Start Material

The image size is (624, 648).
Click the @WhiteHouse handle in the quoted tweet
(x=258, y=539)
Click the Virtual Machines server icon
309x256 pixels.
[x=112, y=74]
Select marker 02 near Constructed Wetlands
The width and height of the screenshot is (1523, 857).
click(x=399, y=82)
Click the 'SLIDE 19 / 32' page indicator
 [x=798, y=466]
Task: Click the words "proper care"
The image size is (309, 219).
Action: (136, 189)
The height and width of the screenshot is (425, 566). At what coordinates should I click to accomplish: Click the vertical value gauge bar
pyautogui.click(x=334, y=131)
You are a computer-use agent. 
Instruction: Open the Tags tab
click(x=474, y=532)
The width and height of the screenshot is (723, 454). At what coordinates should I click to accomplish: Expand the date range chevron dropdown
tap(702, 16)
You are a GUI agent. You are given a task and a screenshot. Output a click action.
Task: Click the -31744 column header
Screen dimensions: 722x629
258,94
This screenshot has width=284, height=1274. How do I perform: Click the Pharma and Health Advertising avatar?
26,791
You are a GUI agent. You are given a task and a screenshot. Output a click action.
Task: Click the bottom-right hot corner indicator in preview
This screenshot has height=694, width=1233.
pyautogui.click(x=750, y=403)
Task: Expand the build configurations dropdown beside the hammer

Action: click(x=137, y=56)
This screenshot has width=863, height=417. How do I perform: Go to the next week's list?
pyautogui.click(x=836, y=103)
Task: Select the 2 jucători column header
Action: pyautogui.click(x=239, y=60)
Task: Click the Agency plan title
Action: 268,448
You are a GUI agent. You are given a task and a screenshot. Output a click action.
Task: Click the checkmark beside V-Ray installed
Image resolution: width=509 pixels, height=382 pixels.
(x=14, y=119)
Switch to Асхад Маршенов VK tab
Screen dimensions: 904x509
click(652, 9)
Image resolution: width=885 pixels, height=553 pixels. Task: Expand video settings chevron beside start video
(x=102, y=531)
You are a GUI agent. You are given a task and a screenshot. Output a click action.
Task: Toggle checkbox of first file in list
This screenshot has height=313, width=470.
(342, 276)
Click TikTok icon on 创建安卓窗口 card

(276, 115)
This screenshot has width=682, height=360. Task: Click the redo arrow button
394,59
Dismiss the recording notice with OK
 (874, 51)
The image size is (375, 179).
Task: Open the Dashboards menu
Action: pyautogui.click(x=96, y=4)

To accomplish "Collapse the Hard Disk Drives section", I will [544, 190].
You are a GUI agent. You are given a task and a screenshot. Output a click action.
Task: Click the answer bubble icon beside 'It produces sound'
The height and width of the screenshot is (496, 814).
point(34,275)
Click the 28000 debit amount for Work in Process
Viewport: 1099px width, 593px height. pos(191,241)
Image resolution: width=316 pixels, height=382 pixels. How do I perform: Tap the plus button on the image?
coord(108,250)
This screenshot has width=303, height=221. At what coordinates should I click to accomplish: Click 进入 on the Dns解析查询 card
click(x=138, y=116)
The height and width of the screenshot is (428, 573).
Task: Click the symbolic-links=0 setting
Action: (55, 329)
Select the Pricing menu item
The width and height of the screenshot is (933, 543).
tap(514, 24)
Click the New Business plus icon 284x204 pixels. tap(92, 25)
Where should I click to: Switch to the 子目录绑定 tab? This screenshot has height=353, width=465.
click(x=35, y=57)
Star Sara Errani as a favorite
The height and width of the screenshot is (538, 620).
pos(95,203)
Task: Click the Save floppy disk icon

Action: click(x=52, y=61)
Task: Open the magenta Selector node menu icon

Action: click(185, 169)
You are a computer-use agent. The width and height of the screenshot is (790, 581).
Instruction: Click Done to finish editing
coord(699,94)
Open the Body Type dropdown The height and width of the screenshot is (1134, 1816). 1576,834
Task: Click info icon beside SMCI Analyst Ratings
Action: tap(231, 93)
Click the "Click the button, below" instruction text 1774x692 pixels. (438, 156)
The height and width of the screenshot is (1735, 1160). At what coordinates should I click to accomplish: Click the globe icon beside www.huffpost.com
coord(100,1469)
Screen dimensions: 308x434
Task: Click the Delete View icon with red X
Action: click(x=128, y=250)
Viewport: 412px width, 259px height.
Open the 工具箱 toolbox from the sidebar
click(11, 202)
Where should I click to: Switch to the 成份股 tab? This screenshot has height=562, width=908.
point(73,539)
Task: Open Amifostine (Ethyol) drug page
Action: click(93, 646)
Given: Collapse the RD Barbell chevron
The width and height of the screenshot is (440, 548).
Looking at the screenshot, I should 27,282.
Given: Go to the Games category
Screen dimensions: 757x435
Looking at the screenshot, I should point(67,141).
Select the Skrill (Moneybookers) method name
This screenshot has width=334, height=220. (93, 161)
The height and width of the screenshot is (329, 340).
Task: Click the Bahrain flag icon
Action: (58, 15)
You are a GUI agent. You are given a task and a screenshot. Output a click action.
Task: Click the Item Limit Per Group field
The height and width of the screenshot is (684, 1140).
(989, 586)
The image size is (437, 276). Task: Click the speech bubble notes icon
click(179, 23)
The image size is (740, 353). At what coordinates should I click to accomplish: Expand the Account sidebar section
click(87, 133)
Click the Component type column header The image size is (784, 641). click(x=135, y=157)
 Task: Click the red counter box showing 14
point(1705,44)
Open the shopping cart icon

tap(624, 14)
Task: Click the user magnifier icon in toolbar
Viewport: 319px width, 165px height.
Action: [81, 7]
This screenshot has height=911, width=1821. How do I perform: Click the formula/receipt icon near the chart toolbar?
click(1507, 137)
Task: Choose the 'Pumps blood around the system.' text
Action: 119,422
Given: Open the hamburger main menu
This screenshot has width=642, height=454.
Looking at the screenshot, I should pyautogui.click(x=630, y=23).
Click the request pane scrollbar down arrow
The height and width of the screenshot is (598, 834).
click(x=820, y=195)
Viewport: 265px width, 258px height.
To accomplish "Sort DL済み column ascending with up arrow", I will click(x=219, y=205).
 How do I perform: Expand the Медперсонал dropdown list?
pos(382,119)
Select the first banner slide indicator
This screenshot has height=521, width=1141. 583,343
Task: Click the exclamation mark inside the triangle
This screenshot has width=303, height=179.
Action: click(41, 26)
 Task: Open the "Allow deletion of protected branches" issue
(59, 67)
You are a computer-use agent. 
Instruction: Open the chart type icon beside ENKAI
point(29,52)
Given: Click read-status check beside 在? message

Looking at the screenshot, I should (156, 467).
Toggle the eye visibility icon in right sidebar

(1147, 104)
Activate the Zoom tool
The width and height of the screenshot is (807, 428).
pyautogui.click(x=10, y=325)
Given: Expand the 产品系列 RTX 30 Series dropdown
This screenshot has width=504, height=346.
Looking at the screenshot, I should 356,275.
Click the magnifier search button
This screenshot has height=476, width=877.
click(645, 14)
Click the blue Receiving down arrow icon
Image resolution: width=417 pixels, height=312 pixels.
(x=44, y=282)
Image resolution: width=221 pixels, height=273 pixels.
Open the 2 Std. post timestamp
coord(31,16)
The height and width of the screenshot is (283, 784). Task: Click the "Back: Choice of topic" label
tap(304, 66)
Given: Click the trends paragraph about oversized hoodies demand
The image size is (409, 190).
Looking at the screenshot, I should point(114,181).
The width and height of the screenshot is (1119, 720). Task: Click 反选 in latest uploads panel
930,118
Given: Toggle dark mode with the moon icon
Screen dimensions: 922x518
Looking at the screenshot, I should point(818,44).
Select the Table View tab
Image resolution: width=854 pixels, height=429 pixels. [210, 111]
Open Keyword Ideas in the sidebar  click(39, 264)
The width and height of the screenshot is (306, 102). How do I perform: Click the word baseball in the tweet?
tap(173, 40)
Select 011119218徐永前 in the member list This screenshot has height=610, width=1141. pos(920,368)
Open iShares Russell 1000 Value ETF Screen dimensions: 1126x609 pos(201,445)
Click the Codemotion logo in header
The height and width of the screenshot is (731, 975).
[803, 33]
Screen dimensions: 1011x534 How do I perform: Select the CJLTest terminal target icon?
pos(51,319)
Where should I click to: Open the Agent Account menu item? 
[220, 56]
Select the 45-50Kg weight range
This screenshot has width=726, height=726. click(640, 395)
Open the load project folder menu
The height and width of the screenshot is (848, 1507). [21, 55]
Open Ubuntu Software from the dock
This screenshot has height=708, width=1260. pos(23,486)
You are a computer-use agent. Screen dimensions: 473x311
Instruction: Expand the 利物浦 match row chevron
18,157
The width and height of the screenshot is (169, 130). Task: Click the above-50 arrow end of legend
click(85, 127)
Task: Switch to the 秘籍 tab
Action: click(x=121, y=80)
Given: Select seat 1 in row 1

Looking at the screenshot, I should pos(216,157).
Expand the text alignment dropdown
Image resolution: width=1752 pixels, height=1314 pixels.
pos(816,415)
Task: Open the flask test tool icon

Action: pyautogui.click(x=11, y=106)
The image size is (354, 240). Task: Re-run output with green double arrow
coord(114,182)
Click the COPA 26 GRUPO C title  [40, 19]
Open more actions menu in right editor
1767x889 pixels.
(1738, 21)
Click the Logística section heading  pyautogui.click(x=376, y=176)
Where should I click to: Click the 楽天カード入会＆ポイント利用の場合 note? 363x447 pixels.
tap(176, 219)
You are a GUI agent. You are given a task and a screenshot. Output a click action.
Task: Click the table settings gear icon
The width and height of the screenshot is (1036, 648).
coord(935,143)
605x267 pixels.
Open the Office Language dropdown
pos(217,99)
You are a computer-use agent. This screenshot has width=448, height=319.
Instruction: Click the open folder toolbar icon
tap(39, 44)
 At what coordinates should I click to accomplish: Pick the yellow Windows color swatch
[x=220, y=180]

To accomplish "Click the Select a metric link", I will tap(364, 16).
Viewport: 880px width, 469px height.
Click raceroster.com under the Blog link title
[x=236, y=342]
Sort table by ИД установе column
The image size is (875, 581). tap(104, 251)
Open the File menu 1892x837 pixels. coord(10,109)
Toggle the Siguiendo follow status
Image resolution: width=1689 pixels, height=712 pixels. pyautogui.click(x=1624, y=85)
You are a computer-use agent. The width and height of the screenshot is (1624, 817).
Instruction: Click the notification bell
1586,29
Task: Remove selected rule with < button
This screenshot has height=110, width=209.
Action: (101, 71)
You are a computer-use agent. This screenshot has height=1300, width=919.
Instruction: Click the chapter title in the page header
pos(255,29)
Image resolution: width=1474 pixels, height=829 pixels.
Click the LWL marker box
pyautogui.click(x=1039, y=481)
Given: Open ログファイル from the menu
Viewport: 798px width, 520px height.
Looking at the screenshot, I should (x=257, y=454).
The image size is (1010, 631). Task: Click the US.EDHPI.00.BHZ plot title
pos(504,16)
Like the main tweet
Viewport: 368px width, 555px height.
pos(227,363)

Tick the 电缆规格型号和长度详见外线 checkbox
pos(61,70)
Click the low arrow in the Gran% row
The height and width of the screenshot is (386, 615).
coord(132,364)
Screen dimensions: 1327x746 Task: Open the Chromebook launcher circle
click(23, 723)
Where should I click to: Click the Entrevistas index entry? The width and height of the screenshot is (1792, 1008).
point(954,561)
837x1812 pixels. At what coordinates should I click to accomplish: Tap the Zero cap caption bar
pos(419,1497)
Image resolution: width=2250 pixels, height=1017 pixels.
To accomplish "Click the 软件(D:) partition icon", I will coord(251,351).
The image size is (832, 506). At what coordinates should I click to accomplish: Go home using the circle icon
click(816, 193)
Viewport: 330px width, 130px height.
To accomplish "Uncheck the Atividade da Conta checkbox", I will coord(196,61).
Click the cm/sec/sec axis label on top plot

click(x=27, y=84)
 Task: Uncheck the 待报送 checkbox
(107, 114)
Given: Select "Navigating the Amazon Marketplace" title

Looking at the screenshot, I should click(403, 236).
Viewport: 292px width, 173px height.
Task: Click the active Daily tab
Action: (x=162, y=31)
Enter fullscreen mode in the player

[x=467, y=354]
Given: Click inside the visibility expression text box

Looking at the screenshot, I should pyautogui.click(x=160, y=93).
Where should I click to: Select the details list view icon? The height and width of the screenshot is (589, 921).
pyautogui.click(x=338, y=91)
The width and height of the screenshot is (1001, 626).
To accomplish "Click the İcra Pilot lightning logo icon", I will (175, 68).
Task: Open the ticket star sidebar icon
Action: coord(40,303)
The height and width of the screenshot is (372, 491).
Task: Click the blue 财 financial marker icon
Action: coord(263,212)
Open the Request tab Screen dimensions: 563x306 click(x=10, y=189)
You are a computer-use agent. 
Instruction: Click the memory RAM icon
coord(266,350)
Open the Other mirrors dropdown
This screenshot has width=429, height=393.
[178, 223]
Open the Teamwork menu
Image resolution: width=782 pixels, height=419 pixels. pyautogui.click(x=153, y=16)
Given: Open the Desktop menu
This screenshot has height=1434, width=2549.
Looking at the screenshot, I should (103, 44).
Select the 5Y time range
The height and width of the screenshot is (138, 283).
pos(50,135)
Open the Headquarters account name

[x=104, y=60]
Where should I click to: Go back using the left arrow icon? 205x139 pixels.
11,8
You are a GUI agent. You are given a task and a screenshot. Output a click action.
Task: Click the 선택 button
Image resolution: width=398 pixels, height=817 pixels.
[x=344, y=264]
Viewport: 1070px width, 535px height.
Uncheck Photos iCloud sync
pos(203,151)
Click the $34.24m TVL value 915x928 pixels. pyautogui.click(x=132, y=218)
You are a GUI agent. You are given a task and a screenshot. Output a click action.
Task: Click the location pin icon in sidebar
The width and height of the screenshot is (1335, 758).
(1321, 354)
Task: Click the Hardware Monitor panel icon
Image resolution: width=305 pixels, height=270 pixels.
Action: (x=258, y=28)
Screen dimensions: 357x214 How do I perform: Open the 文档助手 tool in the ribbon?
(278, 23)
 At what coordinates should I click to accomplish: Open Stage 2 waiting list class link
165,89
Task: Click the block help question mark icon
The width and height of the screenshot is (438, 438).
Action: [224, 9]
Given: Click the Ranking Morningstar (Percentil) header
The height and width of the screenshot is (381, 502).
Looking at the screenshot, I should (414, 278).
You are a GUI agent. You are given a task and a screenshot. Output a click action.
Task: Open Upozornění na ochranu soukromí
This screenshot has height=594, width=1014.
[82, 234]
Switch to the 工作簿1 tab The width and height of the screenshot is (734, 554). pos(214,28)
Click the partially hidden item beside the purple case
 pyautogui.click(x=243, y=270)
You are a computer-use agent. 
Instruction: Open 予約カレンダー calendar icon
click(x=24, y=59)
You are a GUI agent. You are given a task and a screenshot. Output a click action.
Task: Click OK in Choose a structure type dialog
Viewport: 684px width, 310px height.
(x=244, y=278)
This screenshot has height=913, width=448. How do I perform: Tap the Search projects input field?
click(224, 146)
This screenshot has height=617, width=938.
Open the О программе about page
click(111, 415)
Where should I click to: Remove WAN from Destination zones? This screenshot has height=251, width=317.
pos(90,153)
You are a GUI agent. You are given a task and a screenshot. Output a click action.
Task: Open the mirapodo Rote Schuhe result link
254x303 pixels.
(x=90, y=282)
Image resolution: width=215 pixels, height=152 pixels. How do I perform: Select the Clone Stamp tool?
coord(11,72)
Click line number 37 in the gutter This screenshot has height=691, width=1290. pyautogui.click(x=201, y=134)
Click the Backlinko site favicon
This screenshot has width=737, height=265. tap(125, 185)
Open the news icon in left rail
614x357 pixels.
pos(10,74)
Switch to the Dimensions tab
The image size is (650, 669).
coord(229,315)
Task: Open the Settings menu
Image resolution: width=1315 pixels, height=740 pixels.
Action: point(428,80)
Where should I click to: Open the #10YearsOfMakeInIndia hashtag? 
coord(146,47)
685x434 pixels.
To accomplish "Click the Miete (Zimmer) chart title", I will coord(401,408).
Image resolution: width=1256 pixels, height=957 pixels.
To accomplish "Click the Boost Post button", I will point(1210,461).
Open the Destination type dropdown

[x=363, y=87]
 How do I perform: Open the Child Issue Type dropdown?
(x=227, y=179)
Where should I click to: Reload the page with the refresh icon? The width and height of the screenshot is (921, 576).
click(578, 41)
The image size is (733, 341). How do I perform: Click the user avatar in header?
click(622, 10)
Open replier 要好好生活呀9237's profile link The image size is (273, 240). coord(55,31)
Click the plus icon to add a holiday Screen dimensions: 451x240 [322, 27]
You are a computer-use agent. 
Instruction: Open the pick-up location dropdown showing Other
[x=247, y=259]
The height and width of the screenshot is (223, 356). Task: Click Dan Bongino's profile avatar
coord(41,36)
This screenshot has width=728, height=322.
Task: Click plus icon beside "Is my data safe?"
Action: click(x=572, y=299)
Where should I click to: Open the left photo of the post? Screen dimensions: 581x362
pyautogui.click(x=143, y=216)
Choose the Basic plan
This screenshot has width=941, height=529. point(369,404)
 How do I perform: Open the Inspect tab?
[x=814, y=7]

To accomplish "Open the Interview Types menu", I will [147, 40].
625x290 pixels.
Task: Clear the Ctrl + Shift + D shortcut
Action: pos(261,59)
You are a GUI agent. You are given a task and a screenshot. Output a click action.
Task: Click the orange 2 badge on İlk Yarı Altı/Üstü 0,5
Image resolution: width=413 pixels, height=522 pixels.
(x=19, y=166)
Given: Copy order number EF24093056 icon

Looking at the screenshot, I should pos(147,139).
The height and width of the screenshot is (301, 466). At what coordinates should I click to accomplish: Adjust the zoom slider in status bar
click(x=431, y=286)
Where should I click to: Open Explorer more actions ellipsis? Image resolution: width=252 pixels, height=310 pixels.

End Material

Can you output the lines of the data above as a JSON list of strings, one string per line and blank lines omitted, beginning with the line that contains "Open the Body" and continuing through the line that contains "pixels. (438, 156)"?

[
  "Open the Body Type dropdown The height and width of the screenshot is (1134, 1816). 1576,834",
  "Task: Click info icon beside SMCI Analyst Ratings",
  "Action: tap(231, 93)",
  "Click the \"Click the button, below\" instruction text 1774x692 pixels. (438, 156)"
]